◆ Records
::::::::
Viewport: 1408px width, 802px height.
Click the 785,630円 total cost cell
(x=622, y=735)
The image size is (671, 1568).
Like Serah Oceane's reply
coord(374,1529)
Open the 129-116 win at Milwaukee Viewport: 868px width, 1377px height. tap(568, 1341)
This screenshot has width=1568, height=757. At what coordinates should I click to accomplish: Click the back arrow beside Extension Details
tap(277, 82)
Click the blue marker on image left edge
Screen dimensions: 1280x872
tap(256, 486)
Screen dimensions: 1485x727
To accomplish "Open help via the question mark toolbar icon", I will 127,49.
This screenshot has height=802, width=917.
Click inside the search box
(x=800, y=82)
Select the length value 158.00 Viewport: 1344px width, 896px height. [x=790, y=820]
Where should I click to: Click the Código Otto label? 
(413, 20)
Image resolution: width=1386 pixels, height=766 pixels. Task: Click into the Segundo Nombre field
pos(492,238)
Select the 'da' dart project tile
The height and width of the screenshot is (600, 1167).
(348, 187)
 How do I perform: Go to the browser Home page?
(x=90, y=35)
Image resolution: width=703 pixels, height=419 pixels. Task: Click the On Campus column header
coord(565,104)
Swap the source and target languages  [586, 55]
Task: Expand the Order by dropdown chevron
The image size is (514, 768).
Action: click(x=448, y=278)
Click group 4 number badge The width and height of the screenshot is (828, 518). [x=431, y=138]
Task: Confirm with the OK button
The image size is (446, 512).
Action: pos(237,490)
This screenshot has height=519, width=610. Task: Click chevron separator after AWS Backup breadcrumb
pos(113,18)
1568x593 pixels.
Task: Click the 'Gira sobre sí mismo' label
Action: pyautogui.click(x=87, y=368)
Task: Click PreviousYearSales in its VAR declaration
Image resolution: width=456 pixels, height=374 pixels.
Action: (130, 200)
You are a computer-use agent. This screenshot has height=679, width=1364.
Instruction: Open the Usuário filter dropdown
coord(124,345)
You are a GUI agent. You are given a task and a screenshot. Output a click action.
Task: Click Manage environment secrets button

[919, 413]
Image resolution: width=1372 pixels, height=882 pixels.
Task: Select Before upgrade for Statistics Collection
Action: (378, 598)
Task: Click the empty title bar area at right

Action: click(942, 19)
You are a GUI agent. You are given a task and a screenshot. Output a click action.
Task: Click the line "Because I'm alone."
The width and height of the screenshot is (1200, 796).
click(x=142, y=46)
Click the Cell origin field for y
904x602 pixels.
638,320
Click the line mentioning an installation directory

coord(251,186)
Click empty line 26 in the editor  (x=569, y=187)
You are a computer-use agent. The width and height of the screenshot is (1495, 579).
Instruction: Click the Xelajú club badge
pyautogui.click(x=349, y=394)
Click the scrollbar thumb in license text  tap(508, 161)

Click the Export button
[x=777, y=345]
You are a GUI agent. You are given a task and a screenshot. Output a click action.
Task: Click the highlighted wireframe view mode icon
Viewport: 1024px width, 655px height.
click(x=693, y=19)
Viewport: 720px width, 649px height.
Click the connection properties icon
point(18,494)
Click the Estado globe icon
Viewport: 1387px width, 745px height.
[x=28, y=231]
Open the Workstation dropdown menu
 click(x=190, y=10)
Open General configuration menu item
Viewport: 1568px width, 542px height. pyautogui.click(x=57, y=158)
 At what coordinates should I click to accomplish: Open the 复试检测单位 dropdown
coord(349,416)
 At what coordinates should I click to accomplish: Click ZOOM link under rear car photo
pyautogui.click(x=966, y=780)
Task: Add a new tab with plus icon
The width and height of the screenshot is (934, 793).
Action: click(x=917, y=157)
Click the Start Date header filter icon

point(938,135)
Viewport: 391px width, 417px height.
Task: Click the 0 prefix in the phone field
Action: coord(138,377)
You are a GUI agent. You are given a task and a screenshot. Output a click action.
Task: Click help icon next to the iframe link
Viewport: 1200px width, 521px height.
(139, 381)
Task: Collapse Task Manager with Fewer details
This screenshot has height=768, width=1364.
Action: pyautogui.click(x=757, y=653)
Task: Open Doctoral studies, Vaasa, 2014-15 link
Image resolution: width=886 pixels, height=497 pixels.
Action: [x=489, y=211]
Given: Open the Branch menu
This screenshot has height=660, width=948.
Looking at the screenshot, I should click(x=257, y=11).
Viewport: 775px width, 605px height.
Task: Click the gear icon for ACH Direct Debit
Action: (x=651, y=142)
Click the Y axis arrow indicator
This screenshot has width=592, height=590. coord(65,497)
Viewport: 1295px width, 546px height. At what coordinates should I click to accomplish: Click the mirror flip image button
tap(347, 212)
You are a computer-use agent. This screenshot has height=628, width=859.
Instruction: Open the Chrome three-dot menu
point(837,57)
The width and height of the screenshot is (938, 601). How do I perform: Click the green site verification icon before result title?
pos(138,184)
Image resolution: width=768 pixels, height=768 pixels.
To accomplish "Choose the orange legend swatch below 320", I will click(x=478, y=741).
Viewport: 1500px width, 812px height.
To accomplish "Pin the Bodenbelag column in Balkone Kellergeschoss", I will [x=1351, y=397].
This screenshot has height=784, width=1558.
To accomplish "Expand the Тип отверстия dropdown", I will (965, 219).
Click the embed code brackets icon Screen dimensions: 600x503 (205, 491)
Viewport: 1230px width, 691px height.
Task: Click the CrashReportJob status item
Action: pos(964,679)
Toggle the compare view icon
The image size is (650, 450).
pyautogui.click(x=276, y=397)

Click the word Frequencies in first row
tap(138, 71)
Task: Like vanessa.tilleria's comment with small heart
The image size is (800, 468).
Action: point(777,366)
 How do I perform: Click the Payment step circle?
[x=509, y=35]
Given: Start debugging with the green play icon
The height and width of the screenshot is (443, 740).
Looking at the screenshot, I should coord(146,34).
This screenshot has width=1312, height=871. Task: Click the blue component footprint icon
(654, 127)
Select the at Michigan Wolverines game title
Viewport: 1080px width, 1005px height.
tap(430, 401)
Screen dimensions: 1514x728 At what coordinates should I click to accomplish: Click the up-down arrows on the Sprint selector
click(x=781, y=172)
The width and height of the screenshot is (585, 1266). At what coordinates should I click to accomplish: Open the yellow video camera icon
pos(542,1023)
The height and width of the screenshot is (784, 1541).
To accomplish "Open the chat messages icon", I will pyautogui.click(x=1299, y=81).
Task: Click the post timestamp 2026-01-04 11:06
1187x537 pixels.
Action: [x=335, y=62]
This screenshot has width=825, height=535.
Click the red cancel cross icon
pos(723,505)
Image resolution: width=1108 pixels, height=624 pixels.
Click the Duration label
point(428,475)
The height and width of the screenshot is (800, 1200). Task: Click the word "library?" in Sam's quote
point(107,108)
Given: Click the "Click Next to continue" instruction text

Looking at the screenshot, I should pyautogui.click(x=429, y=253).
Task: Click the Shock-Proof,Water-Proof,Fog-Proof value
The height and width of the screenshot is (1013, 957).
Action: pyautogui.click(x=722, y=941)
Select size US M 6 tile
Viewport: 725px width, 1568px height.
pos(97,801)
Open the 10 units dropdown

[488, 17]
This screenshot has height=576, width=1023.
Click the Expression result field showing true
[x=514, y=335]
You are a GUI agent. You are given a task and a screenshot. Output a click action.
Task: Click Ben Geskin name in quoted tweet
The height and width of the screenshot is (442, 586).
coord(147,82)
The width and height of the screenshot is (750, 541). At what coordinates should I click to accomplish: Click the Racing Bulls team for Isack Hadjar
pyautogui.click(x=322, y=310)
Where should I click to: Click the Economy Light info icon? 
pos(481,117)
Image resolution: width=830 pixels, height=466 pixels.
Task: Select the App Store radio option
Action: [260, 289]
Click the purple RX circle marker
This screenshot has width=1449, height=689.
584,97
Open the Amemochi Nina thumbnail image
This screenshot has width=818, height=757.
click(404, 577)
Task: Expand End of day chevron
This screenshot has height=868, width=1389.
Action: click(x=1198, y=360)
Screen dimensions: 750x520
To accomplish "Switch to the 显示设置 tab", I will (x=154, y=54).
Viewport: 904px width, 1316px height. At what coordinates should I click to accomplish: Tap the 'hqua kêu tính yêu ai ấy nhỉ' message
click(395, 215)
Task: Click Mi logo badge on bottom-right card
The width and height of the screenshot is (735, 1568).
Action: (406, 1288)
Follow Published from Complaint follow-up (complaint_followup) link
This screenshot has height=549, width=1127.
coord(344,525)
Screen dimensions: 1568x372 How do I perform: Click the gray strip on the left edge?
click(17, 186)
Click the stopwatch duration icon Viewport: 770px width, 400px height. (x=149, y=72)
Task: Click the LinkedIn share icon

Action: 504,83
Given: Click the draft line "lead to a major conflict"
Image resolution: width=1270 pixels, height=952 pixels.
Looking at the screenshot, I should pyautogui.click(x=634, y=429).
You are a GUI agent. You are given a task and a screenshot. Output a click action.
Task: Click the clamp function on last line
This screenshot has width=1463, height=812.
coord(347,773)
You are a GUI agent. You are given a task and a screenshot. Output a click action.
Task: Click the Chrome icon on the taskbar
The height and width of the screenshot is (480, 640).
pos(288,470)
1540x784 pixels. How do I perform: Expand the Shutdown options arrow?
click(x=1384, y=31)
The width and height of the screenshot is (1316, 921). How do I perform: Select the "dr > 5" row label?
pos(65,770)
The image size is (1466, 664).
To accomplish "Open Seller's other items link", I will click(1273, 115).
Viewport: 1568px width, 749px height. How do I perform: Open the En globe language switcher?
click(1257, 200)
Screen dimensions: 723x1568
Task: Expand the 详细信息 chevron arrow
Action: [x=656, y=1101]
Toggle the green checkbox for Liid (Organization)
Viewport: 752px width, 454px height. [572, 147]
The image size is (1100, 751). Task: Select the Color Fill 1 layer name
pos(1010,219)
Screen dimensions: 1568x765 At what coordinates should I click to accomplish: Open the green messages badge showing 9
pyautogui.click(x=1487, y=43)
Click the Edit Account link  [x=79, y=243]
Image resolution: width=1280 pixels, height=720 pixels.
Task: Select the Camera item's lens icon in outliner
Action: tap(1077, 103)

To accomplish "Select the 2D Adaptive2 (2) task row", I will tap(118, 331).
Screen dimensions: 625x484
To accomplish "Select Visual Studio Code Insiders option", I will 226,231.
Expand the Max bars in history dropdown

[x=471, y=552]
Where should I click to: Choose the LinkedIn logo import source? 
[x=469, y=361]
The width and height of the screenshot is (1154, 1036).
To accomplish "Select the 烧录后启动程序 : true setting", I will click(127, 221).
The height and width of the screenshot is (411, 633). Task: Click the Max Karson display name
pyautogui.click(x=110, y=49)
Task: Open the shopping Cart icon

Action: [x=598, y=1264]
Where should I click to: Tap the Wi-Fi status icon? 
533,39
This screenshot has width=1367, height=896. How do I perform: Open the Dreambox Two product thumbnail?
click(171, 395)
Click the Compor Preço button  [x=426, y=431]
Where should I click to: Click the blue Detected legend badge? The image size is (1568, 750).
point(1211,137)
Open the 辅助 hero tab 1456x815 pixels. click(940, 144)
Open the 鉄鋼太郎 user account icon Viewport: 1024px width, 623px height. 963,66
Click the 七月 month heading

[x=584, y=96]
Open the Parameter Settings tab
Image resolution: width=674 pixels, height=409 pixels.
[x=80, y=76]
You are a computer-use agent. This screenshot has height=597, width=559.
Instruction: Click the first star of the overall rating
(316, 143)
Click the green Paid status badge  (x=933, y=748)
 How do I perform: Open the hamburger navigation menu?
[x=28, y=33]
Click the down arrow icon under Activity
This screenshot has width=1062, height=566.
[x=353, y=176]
::::::::
◆ The problem
Lines in the data that include the word "with" should all be copied.

◆ Your response
Task: Confirm with the OK button
Task: Add a new tab with plus icon
Task: Collapse Task Manager with Fewer details
Task: Like vanessa.tilleria's comment with small heart
Given: Start debugging with the green play icon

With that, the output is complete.